→ Task item:
The expected answer is a single number, namely how many lines in the data below hold the word "beside".
===============
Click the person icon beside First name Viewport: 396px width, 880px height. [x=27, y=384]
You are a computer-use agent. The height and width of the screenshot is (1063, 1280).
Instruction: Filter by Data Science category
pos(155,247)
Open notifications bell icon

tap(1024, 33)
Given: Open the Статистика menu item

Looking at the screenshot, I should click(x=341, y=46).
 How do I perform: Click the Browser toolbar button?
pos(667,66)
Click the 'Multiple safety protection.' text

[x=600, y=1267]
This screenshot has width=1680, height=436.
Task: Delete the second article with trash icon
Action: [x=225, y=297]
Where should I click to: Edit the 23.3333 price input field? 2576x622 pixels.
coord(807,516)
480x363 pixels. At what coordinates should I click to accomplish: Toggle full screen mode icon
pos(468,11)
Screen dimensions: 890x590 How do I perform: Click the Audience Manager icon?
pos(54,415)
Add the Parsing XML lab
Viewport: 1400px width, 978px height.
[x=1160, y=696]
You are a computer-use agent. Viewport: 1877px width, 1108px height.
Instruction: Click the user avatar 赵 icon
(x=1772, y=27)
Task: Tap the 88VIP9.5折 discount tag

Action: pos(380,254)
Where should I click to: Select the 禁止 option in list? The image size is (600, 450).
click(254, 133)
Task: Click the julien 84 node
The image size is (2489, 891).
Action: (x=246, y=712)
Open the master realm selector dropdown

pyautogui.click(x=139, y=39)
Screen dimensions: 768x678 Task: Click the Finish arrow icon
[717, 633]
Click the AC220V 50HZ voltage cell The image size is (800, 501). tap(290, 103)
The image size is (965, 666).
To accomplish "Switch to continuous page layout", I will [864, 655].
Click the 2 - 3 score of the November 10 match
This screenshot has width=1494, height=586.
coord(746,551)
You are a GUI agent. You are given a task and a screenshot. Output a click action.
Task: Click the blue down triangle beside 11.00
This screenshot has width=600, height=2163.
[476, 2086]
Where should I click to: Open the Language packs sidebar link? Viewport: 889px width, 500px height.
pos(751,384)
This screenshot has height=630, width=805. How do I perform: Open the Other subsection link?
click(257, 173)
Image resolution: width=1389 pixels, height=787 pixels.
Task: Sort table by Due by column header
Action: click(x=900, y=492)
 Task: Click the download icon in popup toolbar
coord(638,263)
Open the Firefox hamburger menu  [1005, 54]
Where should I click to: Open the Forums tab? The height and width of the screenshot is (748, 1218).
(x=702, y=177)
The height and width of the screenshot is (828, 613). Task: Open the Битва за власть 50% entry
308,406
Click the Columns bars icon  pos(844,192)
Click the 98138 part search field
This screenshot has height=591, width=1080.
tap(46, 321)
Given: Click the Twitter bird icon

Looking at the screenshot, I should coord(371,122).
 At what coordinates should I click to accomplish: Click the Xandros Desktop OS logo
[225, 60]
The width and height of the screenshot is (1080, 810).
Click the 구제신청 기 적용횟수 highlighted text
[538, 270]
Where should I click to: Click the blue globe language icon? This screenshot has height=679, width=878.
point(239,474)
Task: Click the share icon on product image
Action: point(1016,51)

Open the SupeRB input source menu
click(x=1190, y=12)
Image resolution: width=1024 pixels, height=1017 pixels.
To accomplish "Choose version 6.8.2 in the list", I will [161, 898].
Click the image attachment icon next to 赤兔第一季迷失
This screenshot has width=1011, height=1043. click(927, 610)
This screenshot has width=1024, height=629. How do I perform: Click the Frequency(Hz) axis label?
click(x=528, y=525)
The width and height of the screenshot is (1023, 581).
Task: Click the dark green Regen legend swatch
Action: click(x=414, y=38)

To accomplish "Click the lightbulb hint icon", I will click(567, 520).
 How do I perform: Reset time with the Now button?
===============
→ Written response:
2